━━ Given data ━━

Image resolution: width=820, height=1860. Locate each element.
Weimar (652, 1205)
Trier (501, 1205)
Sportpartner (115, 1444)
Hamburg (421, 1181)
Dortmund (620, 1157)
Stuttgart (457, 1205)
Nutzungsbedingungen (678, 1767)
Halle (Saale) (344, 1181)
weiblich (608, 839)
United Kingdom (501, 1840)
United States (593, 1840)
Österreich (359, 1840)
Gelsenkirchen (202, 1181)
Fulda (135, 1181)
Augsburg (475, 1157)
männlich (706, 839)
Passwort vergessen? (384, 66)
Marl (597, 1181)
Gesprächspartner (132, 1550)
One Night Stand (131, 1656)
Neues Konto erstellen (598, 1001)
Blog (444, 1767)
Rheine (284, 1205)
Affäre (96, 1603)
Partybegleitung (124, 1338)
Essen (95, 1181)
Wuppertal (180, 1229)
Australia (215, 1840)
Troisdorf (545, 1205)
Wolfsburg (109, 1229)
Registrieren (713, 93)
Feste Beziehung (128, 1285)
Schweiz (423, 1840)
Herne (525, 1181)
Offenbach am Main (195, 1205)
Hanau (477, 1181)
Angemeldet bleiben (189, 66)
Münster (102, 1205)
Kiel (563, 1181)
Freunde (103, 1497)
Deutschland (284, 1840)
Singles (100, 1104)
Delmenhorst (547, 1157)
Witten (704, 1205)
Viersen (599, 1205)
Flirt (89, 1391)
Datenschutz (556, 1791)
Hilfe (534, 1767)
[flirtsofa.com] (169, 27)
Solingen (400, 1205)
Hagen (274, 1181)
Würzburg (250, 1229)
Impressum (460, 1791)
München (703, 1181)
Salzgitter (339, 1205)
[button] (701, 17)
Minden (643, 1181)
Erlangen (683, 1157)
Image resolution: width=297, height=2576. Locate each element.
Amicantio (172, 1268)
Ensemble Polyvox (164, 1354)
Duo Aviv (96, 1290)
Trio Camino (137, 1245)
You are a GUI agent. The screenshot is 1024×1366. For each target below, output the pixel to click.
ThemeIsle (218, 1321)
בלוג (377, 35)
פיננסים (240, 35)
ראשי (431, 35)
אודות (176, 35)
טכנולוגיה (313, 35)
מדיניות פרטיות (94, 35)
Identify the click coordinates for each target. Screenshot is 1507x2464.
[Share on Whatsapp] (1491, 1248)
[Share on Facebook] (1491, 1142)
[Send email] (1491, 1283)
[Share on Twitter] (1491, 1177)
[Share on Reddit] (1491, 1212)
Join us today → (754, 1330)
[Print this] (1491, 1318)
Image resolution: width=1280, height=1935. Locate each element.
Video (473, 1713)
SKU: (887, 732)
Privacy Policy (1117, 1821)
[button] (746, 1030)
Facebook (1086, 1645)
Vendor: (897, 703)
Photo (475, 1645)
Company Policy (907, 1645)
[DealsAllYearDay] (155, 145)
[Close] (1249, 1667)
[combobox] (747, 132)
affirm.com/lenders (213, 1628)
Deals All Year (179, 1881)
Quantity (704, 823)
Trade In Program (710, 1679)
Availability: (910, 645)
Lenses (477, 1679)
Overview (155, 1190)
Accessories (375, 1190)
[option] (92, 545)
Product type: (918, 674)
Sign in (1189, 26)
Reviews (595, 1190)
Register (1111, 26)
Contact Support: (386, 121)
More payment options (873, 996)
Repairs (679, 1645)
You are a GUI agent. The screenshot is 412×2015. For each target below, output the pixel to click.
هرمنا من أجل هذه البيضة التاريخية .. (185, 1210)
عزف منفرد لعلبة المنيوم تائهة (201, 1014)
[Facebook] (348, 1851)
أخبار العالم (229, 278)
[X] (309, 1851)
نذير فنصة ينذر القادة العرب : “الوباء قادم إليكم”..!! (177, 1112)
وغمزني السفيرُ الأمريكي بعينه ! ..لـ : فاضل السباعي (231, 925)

━━━

Look for the line with "عزف منفرد لعلبة المنيوم تائهة (201, 1014)" in the records above. Repeat it and each line after it exactly.

عزف منفرد لعلبة المنيوم تائهة (201, 1014)
[Facebook] (348, 1851)
أخبار العالم (229, 278)
[X] (309, 1851)
نذير فنصة ينذر القادة العرب : “الوباء قادم إليكم”..!! (177, 1112)
وغمزني السفيرُ الأمريكي بعينه ! ..لـ : فاضل السباعي (231, 925)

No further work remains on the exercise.